_PROVIDED TEXT_:
The patient had previously tried paracetamol 650 mg three times per day, ibuprofen 600 mg three times per day, flunarizine 5 mg daily and indomethacin 50 mg three times per day during a week without any benefit. Six months after starting therapy with cabergoline, her serum prolactin level was normal and the MRI scan of the brain showed that the prolactinoma had greatly decreased in size (Fig. 2).
Magnetic resonance imaging scan of the brain shows that the prolactinoma had greatly decreased in size.
Cabergoline was removed and the headache disappeared in 7 weeks, after which she was completely free from headache attacks for 12 months.
Discussion
The phenotype of this headache met the diagnostic criteria for SUNCT (1). Medical treatment of the prolactinoma led to the beginning of headache and the ceasing of treatment with resolution of the pain, which strongly indicates that the prolactinoma was pivotal in triggering the headache, rather than a coincidental pathology. The differential diagnosis between trigeminal neuralgia and SUNCT can be difficult. The pathophysiology of pituitary associated headache is poorly understood, although dural stretch, cavernous sinus invasion and local pressure effects have been proposed as possible mechanisms (6–8). The SUNCT attacks occurred ipsilateral to the side of the tumour, suggesting a role for a mechanical mode of action (4). The cavernous sinus, where trigeminal, parasympathetic and sympathetic nerve fibres are close together, has been discussed pathophysiologically (9). The evidence suggests that this not the cause, because the headache is a recognized feature of small, non-invasive functional tumours, particularly prolactinomas (6, 10), and pituitary tumour size itself is unrelated to headache (11).

_STORED DATA_:
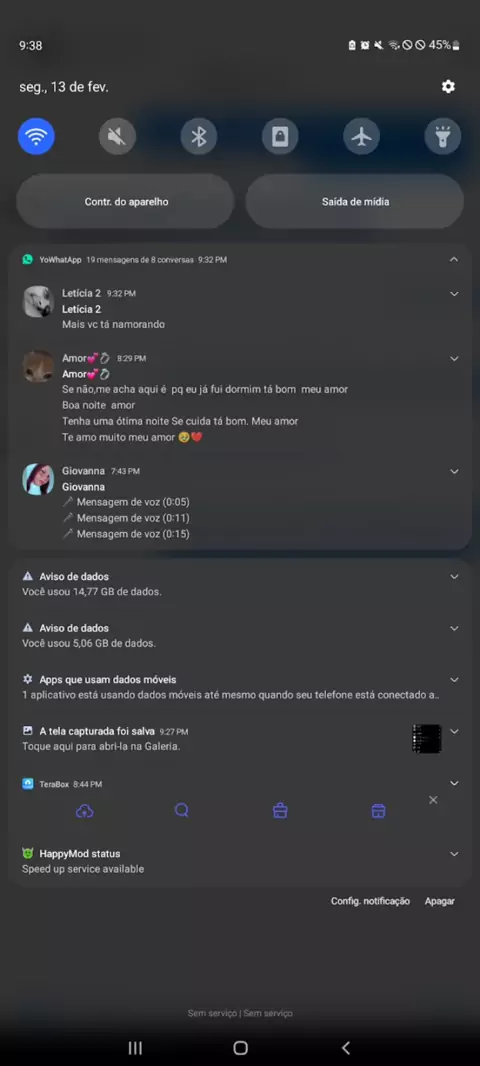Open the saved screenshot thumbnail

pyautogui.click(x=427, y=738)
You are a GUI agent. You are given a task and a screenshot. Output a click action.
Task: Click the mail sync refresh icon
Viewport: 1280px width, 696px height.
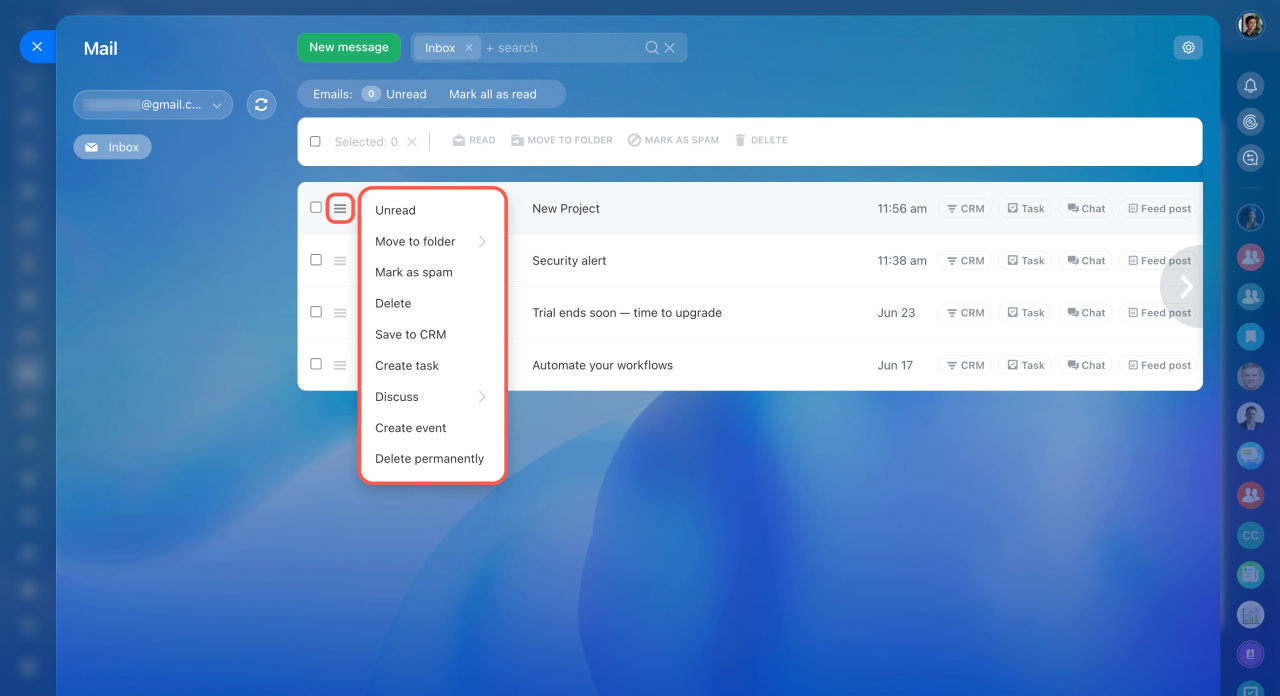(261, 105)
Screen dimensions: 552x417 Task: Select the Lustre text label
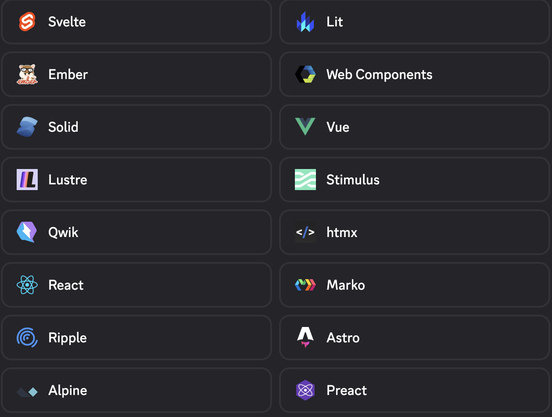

_WHAT THE TASK ASKS_: Reproduce everything in the prolactinoma case text above from "The patient had" down to "decreased in size.".

_SOLVED EXERCISE_:
The patient had previously tried paracetamol 650 mg three times per day, ibuprofen 600 mg three times per day, flunarizine 5 mg daily and indomethacin 50 mg three times per day during a week without any benefit. Six months after starting therapy with cabergoline, her serum prolactin level was normal and the MRI scan of the brain showed that the prolactinoma had greatly decreased in size (Fig. 2).
Magnetic resonance imaging scan of the brain shows that the prolactinoma had greatly decreased in size.